El padre de Gelo Alba Arias se sumó a la moda de la época, quiso que su hijo aprendiera defensa personal y lo inscribió en clases de karate. El chaval tuvo una forma ilustrativa y reveladora de decir que no le gustaba: apuraba hasta la hora del tatami jugando al fútbol. Por entonces una pelota podía ser una piedra o muchos papeles envueltos en celo; el campo, una calle poco transitada o el patio del colegio, de donde saltó a la escuela municipal y a los campos de tierra. “Los amigos que haces de niño en el fútbol son para toda la vida”, cuenta sobre aquella experiencia que estiró hasta pasada la veintena. Por entonces ya era él el que apuraba a su padre para ir al Estadio El Toralín. “Me gustaba llegar 30 minutos antes para ver el calentamiento”, afirma recordándose en la grada todavía sin sospechar que iba a ser en el futuro preparador físico deportivo, ahora con la vista puesta en clasificarse con Guinea Ecuatorial para el Mundial de 2026 en México, Estados Unidos y Canadá.

Gelo Alba Arias, de niño jugando en el Club Deportivo Garden

Gelo Alba Arias, de niño jugando en el Club Deportivo Garden

Tras pasar por la Escuela Municipal de Fútbol de Ponferrada, Gelo Alba Arias llegó al Garden con 8 años y se marchó con 18: “Yo lo recuerdo como el fútbol de verdad; para mí, era la máxima felicidad”
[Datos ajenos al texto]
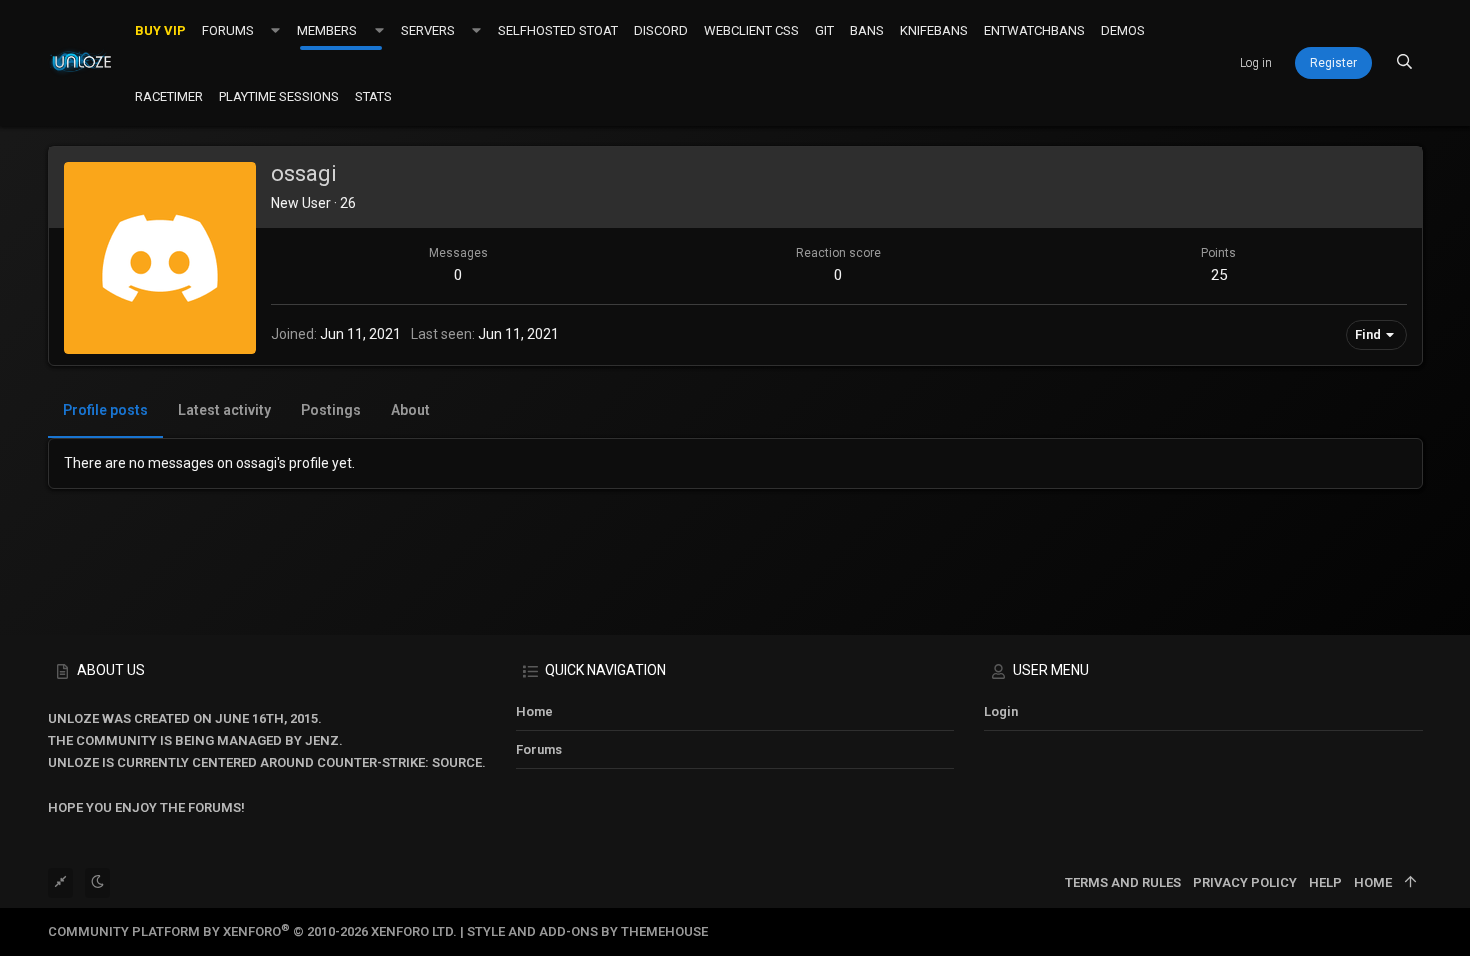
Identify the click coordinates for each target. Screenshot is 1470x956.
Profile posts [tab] (105, 410)
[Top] (1410, 883)
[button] (275, 30)
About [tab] (410, 410)
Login (1001, 711)
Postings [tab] (331, 410)
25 (1219, 275)
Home (534, 711)
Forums (539, 749)
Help (1325, 882)
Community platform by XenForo (252, 931)
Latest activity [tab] (224, 410)
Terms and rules (1123, 882)
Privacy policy (1245, 882)
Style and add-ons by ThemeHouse (587, 931)
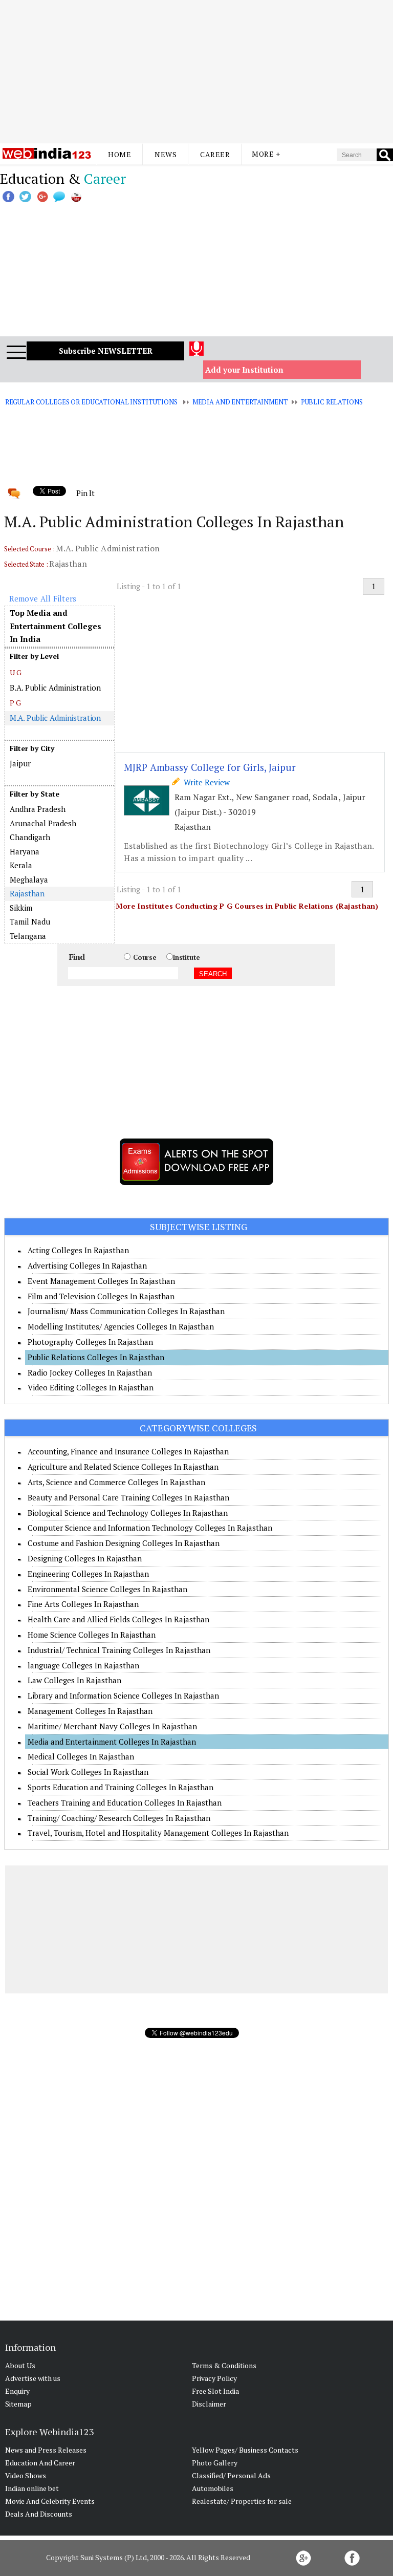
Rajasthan (27, 893)
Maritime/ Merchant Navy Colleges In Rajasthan (112, 1726)
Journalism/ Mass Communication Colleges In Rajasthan (126, 1311)
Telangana (28, 936)
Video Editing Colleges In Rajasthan (91, 1387)
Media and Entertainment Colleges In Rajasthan (112, 1741)
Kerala (21, 865)
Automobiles (212, 2488)
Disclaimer (209, 2404)
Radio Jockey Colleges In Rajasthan (90, 1372)
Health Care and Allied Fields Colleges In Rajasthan (118, 1619)
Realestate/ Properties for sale (242, 2501)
Con familia paterna de Valtuille de Abajo, Gelo Alba Arias se crio literalmente encima del mondongo, el de la fábrica de su familia materna Embutidos Pirri en Molinaseca, donde vivió hasta los 3 años todavía con escuela en el pueblo. Luego pasó a Ponferrada, primero al parvulario Esther Carrera y luego al Colegio Peñalba. El fútbol ya se hacía omnipresente: durante el curso en los recreos y por el verano de mañana y de noche (con un paréntesis por la tarde para ir a la piscina) en el barrio de los Judíos, en el tramo de la Avenida de América que ahora conecta con el Puente del Centenario. La afición se fue canalizando en las piscinas climatizadas de la Ciudad Deportiva con la Escuela Municipal, entonces a las órdenes de Paco Reguera, Andrés Gavela y Carlos Farelo. Cuando se acercaba el verano del último curso y los entrenamientos se llevaban al antiguo campo de arriba de las Escombreras, aquello se llenaba de ‘ojeadores’. Gelo tenía 8 años cuando se incorporó al recién fundado Club Deportivo Garden; tenía 18 cuando lo dejó.

“Yo lo recuerdo como el fútbol de verdad; para mí, era la máxima felicidad”, sentencia al recordar las sensaciones de jugar y crecer con compañeros que eran amigos, inseparables hasta el punto de decir muchos veranos que ‘no’ a las ofertas de la Deportiva Ponferradina para no deshacer el equipo. Hubo una temporada en la que el histórico Enrique Rodríguez se sentaba en el banquillo. “Y nosotros estábamos en el vestuario como si estuviéramos escuchando a Luis Aragonés”, precisa. Fue el propio Rodríguez el que finalmente, acabado el período de formación, lo llevó al juvenil nacional de la Ponferradina, donde pasó de medio centro a lateral derecho hasta subir al filial a Tercera División en 2006. Luego militó en el Cacabelense, el Dehesas y el Flores del Sil hasta los 23 años, cuando hubo de resetearse y acceder a la Universidad de León para estudiar INEF habiendo ya entonces empezado a ejercer como entrenador en el Columbrianos.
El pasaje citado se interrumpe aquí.